Task brief ▸
Beneath this line sits some data. Return only its lines from the one holding "980x402 pixels." through the one holding "Task: Open the polo.capalot profile picture", inclusive, exactly, with the images removed.
▼
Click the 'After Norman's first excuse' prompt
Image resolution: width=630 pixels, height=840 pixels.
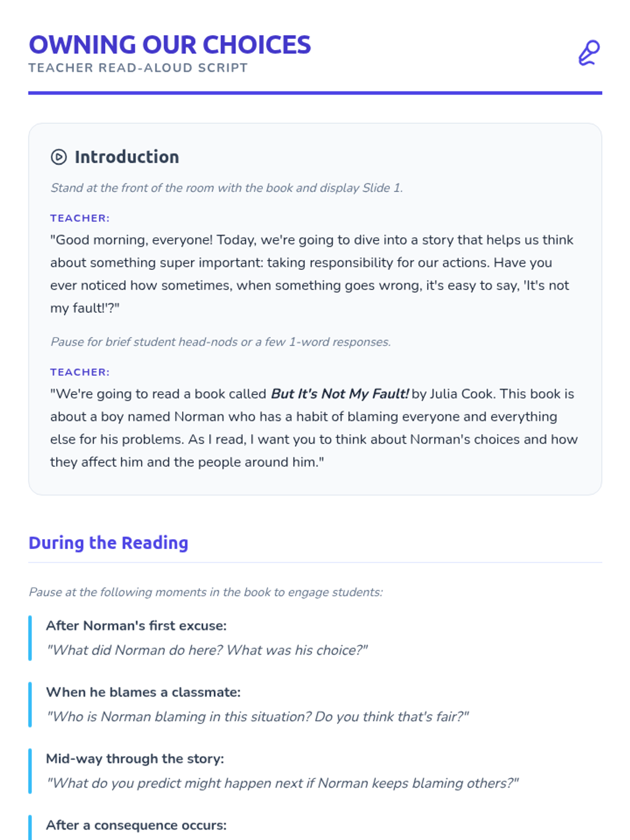tap(137, 626)
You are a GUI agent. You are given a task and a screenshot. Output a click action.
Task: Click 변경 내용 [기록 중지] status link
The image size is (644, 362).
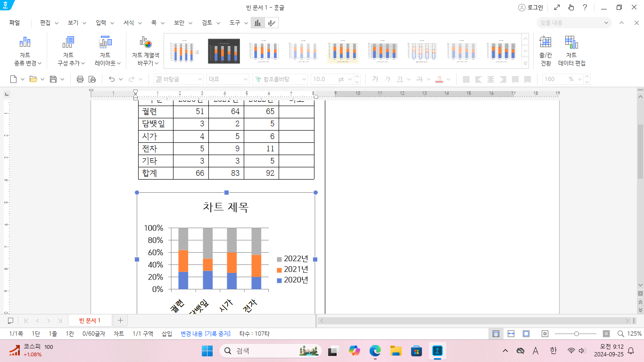click(206, 334)
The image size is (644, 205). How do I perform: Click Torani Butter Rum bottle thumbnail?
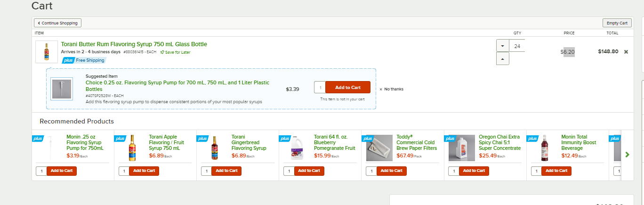point(47,52)
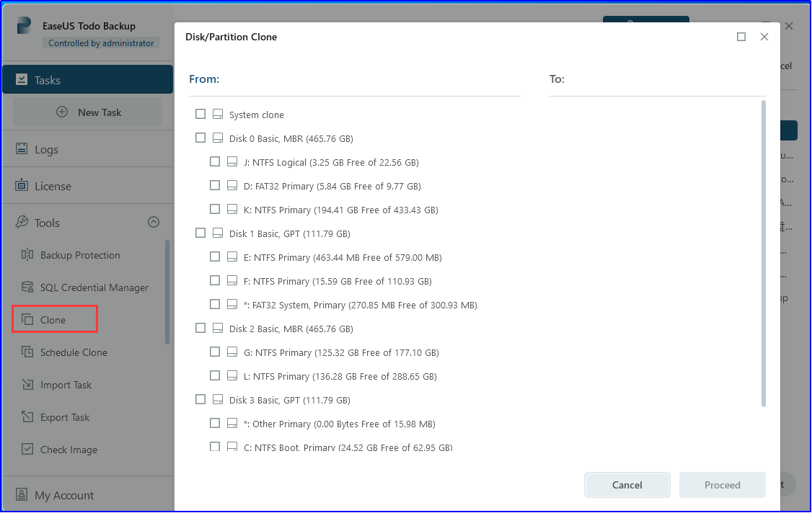This screenshot has height=513, width=812.
Task: Check the Disk 0 Basic MBR checkbox
Action: (x=199, y=138)
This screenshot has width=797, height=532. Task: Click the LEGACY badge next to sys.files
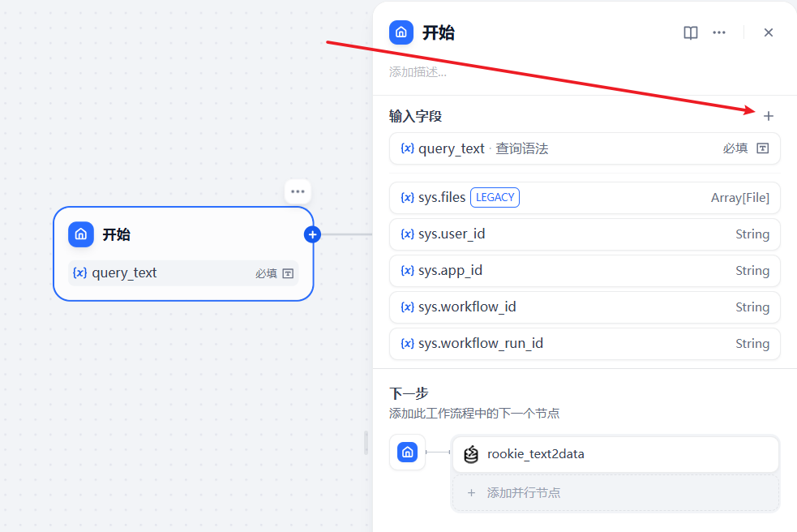(495, 197)
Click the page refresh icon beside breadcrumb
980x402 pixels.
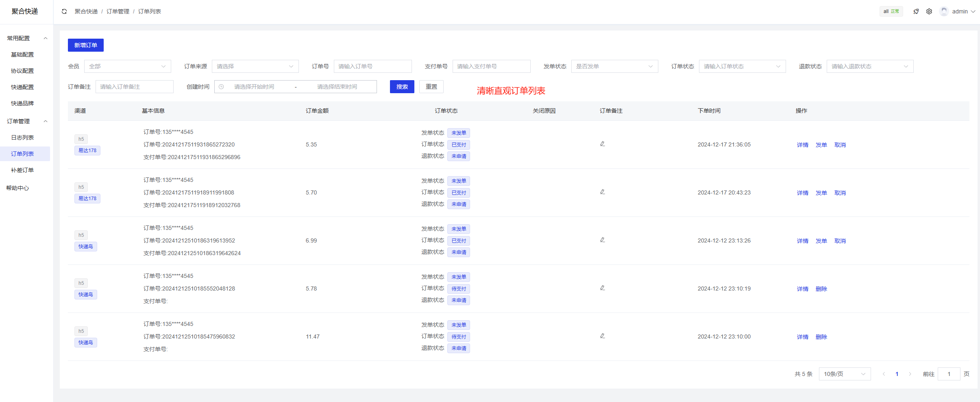pyautogui.click(x=64, y=11)
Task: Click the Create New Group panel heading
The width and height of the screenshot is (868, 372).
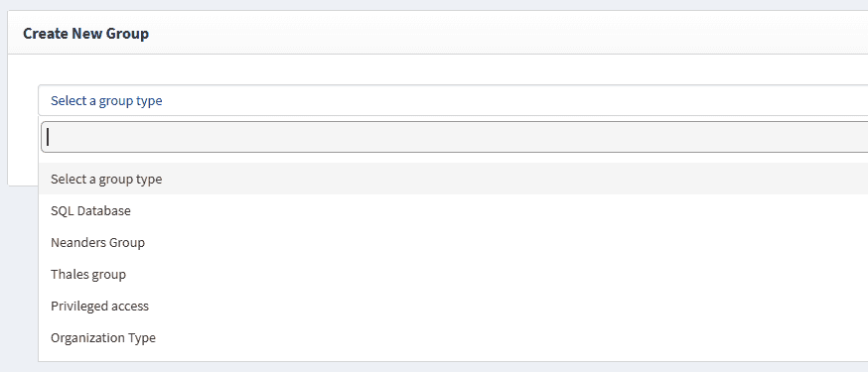Action: pos(85,34)
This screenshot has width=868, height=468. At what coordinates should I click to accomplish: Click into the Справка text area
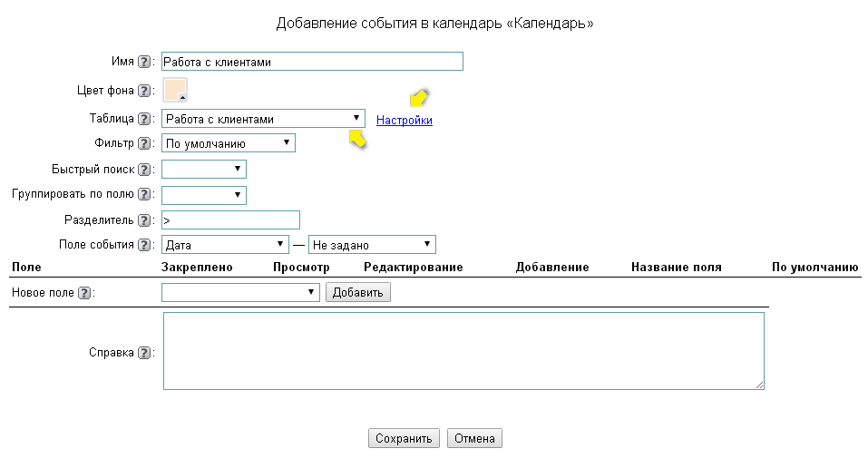463,351
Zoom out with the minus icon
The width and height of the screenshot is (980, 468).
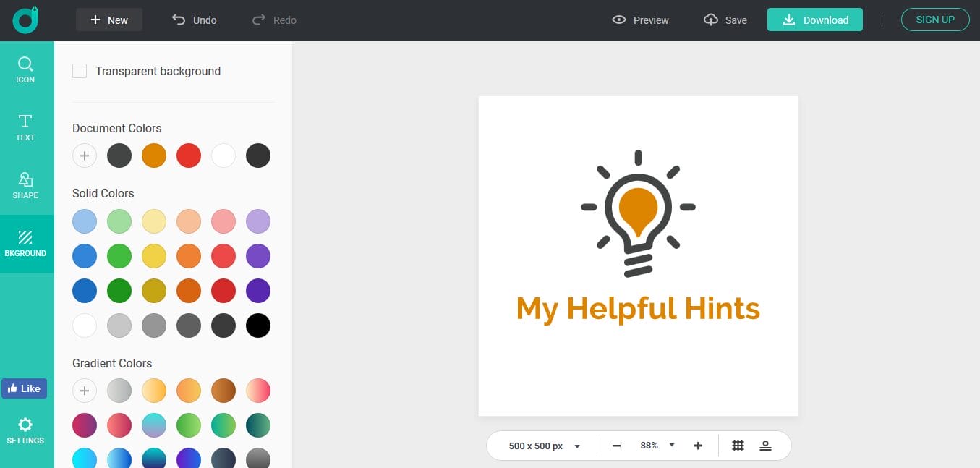[616, 446]
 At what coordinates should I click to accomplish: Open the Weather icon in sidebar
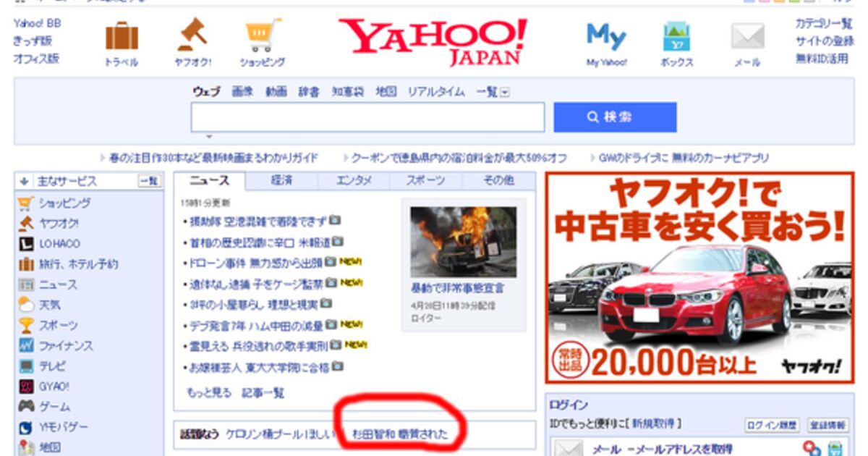pos(27,305)
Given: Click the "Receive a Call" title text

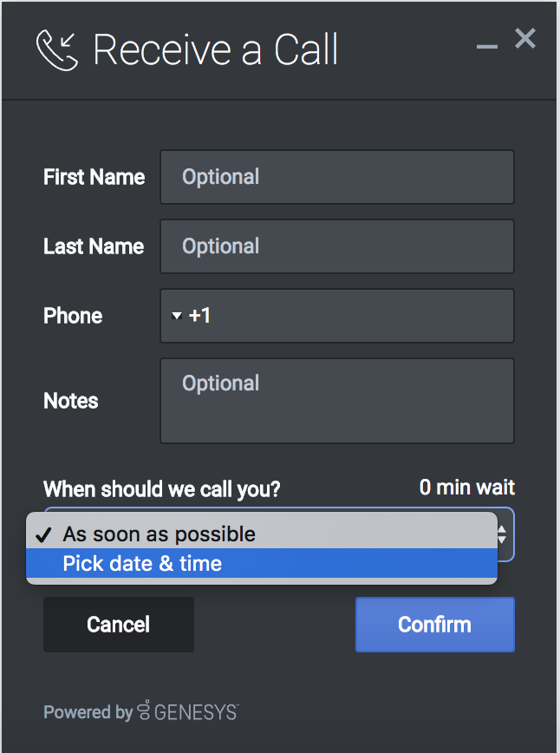Looking at the screenshot, I should coord(215,49).
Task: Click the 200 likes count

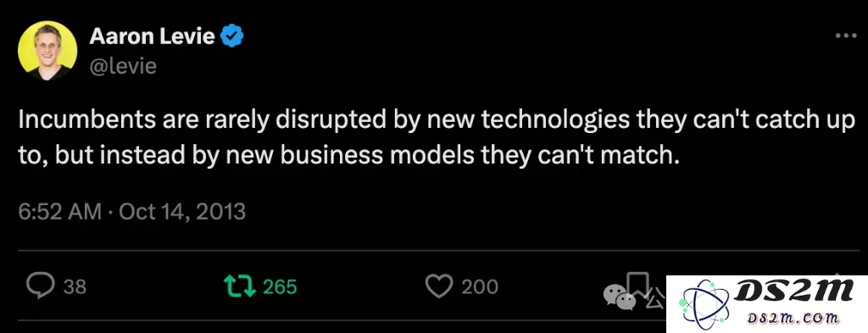Action: tap(480, 286)
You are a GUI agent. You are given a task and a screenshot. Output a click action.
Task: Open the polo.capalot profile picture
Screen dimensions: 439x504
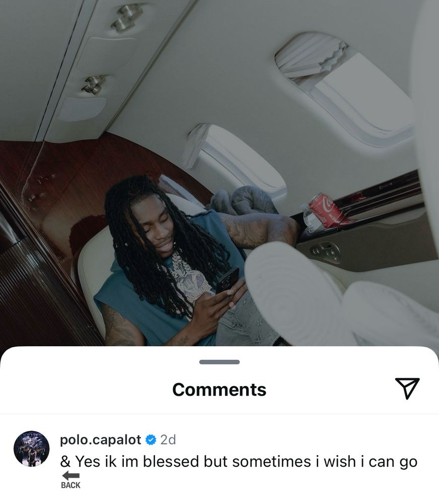click(32, 449)
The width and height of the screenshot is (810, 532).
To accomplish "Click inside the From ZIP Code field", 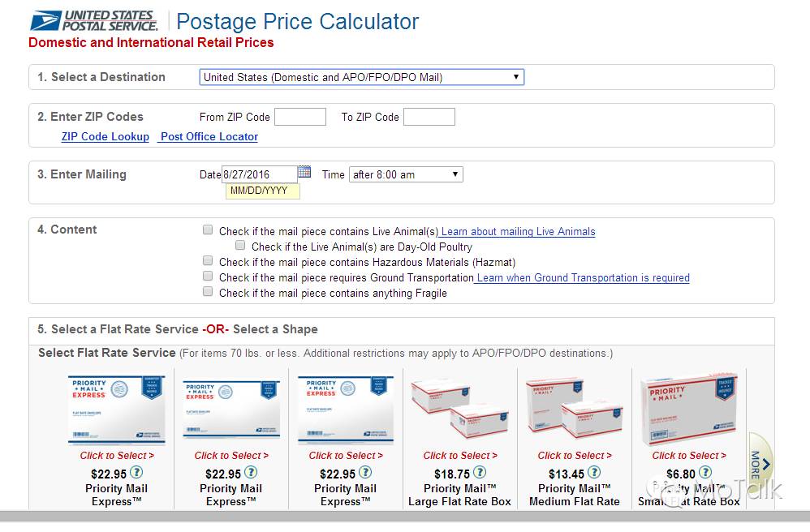I will tap(299, 117).
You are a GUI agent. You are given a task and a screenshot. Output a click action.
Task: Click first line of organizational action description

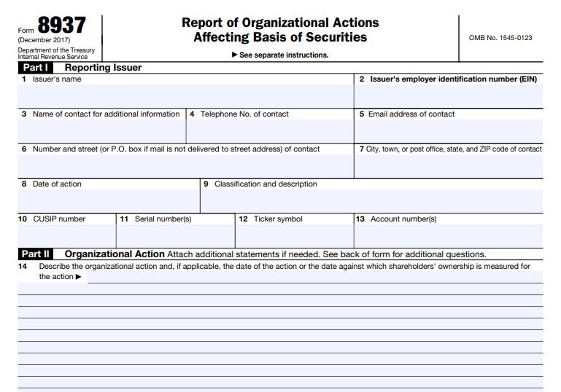click(x=314, y=277)
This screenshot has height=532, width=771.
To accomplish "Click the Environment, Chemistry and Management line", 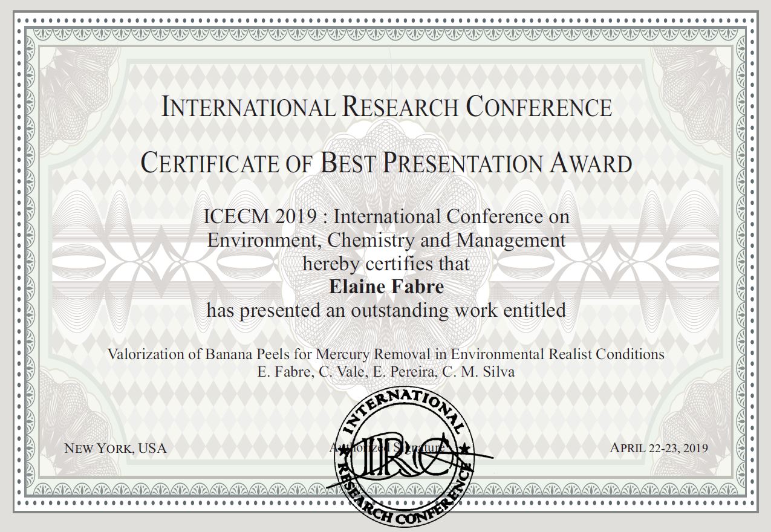I will [x=386, y=240].
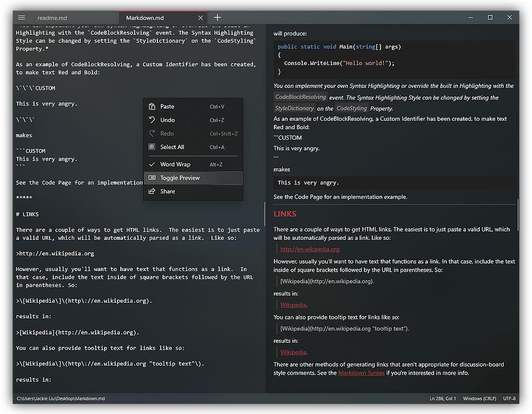Image resolution: width=532 pixels, height=414 pixels.
Task: Click the Paste clipboard icon
Action: 152,106
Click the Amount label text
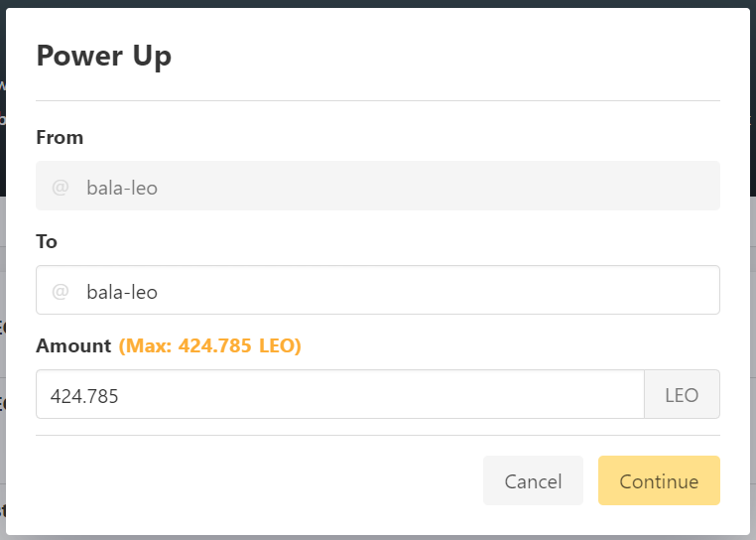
▲
Result for this exercise ▸
980x402 pixels.
pyautogui.click(x=64, y=11)
Task: Click the Create New Group panel heading
The width and height of the screenshot is (868, 372).
Action: pos(85,34)
This screenshot has width=868, height=468. At what coordinates should I click to accomplish: Click into the Справка text area
463,351
Zoom out with the minus icon
The width and height of the screenshot is (980, 468).
[616, 446]
 At what coordinates should I click to accomplish: Open the Weather icon in sidebar
pos(27,305)
Given: Click the "Receive a Call" title text

Looking at the screenshot, I should coord(215,49).
Task: Click the 200 likes count

Action: tap(480, 286)
You are a GUI agent. You are given a task and a screenshot. Output a click action.
Task: Open the polo.capalot profile picture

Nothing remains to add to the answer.